Roperos: City politics

ON MY way yesterday to One City Link, the V-Hire bus terminal along N. Bacalso St., I took a taxi from my place in Morales St. uptown in Camputhaw. The driver was unusually updated on developments in the city, as most public utility drivers do. The first thing he gloated about was the reported dismissal of 31 “kotong” Citom enforcers.

I told him that the number of Citom men up for firing were actually 48. But he immediately corrected me, saying that “Mayor Tomas had announced the firing of 31 traffic enforcers accused of extorting money” from motorists who were caught for violating traffic regulations. The amount allegedly involved was only P20 collected from the drivers daily, but still a good haul.

The driver was quite expansive about what Mayor Osmeña did, so I assumed that he was a true-blue Osmeñista. Since one reason I always sit beside the driver when I take a taxi is so I can pick his mind about what goes on in the city, I asked him where he was registered to vote in May. His reply was quick. He said he was going to vote, indeed, in the south district. Ah, so you are going to vote for Mayor Osmeña!

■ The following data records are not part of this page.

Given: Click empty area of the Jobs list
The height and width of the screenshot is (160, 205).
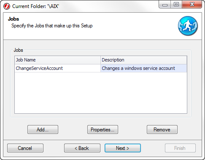Looking at the screenshot, I should (101, 93).
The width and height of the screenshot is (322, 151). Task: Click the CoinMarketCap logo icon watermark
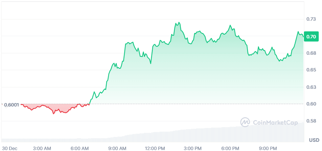pos(245,122)
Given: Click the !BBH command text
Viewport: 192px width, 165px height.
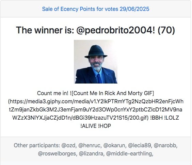Looking at the screenshot, I should tap(156, 118).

“No. I am going to vote for Atan,” the driver replied. When I asked why, telling him that I thought he was for Tommy, he told me that “I am for Atan because he is accessible to the poor, to the people like me. While Mayor Tom is good, it is very difficult to reach him unless you are de campanilla, someone who in his level, or in the level of his friends. Besides, he is sickly, and we are never sure…Georgia, his sister, unlike him, is friendly to people like me. I am thinking of voting for her, too.”

Of course, such thinking many weeks before Election Day is still subject to change. The opinion of the masses entails so many variables in the process of its odyssey through issues and political intrigues attending all election campaigns.

But the taxi driver, who I overpaid P10 for the P75 fare to the terminal, offered some kind of a lead, a sort of indicator of the public mind about the elections in the city’s south district.

I would have wanted to ask about what he thought of the political contest in the north district, but the trip was too short for me to pick his mind on Cutie del Mar, Mary Ann de los Santos and the other congressional candidates in the district. It would be a good future subject for me, when the opportunity arises.

At the moment, all I can say of the north is that the situation has not changed since the time I wrote of the city’s politics in general terms a couple of weeks ago. But the local campaign has not started yet.